Besides, we do not know what went on behind the scenes here. It could be anything from the open source developers voluntarily pulling their game from the store, to the publisher requesting they pull their game from the store, to the publisher threatening legal action. Heck, the publisher may have even paid the developers of OpenTTD to bundle their engine with TTD. While some scenarios are more likely than others, we are too quick to attribute actions and motivations based upon non-existent information.


I don't think anybody is blaming Atari for putting TTD on sale for money. Heck, I was even planning to buy it until they pulled the obnoxious stunt of removing OpenTTD.

And even that could've been okay if they actually explained what was going on, but it's all very hush hush, which does not instill trust and understanding. If they were transparent about motivations and reasoning, they'd likely catch a lot less flak for what's going on right now.

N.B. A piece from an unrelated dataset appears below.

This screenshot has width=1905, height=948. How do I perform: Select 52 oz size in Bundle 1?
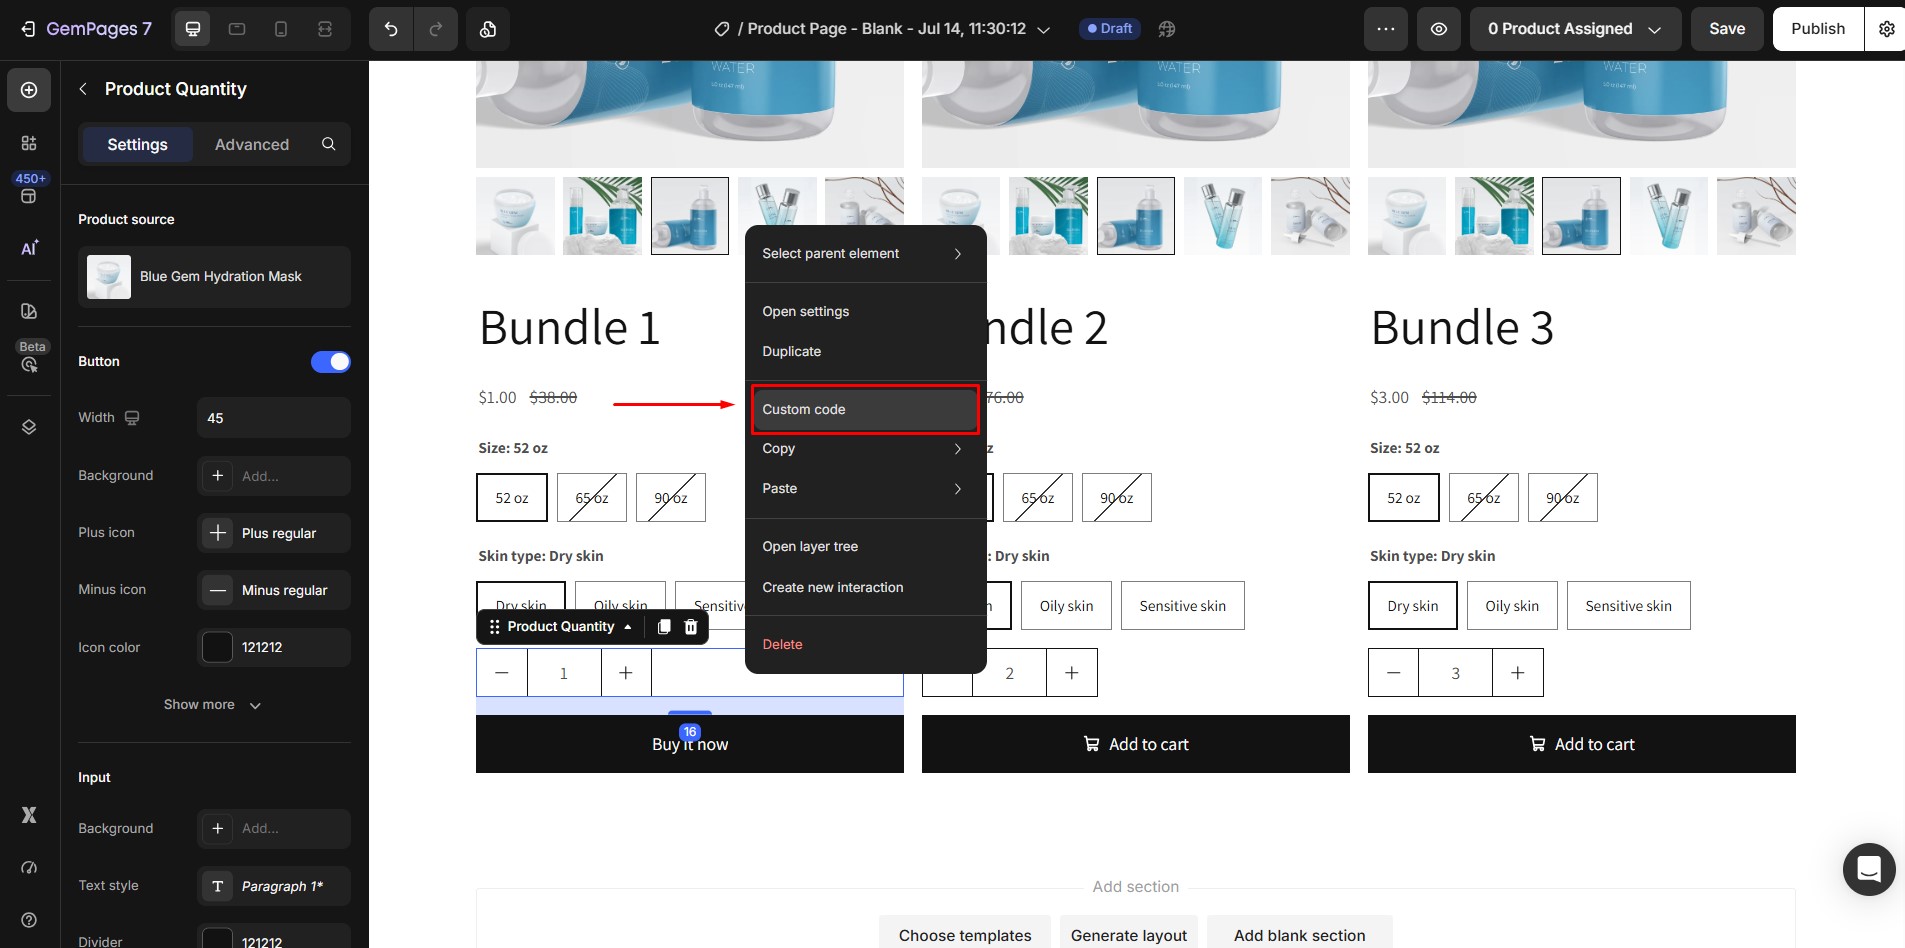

I think most people who still buy RTC only do so to get the assets for OpenRTC2.

Atari is in a really weird spot, the rights have changed hands so much.

It would be nice if they offered a paid version of OpenRTC with the assets bundled. Ohh well


You can just legally get the ones from the demo file in ZIP format.


Naw.

That's disrespectful to the spirit of Atari looking the other way.

I've own RC2 for a very very long time. Either way it's like 10$


The original one at home came with a PC gaming magazine, but sadly I lost that CD. Also if any I'd pay $5 for the OpenTTD authors and another $5 for the original creators.


> As far as we can tell, it's basically a "don't cause us problems and we won't bother you" situation.

Seems like a reasonable compromise to me. Respect for Atari.


I remember reading an interview some years ago where they basically said they wouldn't try to shut them down, but they also did not appreciate the projects existing.


If I recall that correctly, Atari didn't want to do anything about it because it drives sales for TTD and RCT (in the case of OpenRCT2, it drives sales for 2 games even, since you need the assets from 2, and can also import more assets from 1, and even further, you can also use Classic as your base, so like, many many options), while Chris Sawyer didn't particularly like their existence, but not enough to go and force Atari to do anything about it.